The story of systems overcoming reformists is one that repeats itself tediously in other parts of the Arab world. In Sudan, for instance, there is the case of General Abdel-Rahman Swar Al-Dahab, the defense minister who in 1985 toppled Sudan's president Gaafar Nimeiry in the wake of a popular uprising. Nimeiry established a military dictatorship that lasted 16 years. Swar Al-Dahab promised to hand power to an elected civilian government after a one-year transition period, and kept his promise. In 1986, parliamentary elections were held for the first time since 1968, bringing to power the leader of the majority party. But once more this liberal experience was but a short interlude between two dictatorships. In 1989, a military coup led by Colonel Omar Al-Bashir again threw Sudan into the abyss of military rule. Déjà vu. And despite the genocide in Darfur, secession of South Sudan, and Al-Bashir's own indictment by the International Criminal Court for committing crimes against humanity, the Sudanese president is still holding onto power, becoming the 12th longest-ruling leader in the world.   
***
If we think of the Arab spring as a prolonged sociohistorical process carried out over multiple layers of time and space, then it is fair to say that its ultimate fate is still unknown. The regimes of Egypt, Syria, Bahrain and Yemen have obviously survived the Spring's first offenses. Other Arab states are still governed by an unbroken chain of autocrats. If anything, the Arab spring has told us that change does not come from above. The men of the system have no appetite for change no matter how awash in corruption and ineptitude the state is; and if they do, the system has the capacity to oust them at once. Egypt is therefore standing in the streets of continuity, not at the gates of change. Al-Sisi, after all, is the offspring of Mubarak; preserving the state is his leitmotiv. To expect him to reform is to ask him to betray the institution to which he belongs, and in which he spent 45 years of his life. In a speech he gave last June, Al-Sisi clearly said that "state institutions shouldn’t be touched, and nobody should comment on their performance."

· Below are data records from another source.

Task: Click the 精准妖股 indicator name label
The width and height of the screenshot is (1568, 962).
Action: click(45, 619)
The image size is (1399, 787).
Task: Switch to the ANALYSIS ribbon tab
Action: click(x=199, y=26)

The massive changes in Arab societies notwithstanding, the Arab state remains curiously unchanged: Egypt has smoothly reverted to the notorious ethos of the Mubarak years; the sheikhs of Gulf states use petrodollars to sustain the rule of their tribes-with-flags brand of states; and a tyrant like Al-Assad starts a new term in office as his torn country turns into a mass grave. Perhaps the ink spilled in the Arab world on the popular "great man theory" should instead have gone to write in length about the "great state theory"—the dominant institution deserves the most thorough scrutiny.  

Nael M. Shama

* This essay appeared first on the website of Le Monde Diplomatique (English) on December 4, 2014.